--- Provided material Enclosed Below ---
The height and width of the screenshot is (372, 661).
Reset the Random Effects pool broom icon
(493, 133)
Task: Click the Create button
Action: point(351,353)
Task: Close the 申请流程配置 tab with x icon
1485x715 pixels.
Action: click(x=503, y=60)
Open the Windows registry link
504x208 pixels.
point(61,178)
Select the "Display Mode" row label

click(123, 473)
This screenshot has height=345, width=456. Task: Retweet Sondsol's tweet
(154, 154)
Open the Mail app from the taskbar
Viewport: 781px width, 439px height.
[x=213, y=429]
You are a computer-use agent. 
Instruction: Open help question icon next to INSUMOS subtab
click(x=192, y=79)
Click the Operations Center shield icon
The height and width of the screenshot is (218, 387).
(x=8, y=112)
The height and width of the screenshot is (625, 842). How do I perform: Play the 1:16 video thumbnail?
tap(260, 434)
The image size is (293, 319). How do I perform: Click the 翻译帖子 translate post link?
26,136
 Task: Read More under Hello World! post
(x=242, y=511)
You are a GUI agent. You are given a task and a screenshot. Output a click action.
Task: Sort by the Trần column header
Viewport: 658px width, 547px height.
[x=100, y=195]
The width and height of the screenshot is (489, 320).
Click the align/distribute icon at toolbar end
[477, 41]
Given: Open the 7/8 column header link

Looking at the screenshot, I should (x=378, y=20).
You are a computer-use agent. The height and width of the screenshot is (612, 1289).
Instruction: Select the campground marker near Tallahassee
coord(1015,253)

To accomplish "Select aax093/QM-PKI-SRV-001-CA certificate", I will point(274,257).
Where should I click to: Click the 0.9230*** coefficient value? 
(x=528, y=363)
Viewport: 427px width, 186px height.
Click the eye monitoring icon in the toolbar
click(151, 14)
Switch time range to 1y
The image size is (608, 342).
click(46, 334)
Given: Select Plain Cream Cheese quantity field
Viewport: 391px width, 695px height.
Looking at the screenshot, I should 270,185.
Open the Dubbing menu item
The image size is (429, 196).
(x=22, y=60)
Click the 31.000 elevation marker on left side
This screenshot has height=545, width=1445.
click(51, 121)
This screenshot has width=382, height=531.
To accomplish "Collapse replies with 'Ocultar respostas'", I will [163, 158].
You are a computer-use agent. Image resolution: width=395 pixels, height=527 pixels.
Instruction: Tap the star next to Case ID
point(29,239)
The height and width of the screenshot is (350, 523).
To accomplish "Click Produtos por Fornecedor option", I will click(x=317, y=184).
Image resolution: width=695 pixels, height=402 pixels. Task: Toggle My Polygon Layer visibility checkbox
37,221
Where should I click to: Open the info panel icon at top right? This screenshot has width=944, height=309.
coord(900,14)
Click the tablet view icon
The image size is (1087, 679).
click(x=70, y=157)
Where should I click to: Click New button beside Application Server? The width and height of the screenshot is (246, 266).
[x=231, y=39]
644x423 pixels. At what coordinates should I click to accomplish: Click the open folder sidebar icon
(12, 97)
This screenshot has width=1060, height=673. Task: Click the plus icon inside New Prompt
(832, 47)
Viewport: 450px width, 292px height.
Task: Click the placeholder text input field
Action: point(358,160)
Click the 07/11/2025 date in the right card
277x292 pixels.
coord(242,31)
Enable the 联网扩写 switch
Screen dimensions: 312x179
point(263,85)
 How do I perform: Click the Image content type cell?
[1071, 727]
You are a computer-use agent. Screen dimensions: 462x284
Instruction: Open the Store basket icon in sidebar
--- End of Enclosed Provided material ---
> Task directions:
Restate precisely, and with nothing added, the lines from the one with "Enable the 联网扩写 switch" through the final line of the material.

> Output below:
Enable the 联网扩写 switch
Screen dimensions: 312x179
point(263,85)
 How do I perform: Click the Image content type cell?
[1071, 727]
You are a computer-use agent. Screen dimensions: 462x284
Instruction: Open the Store basket icon in sidebar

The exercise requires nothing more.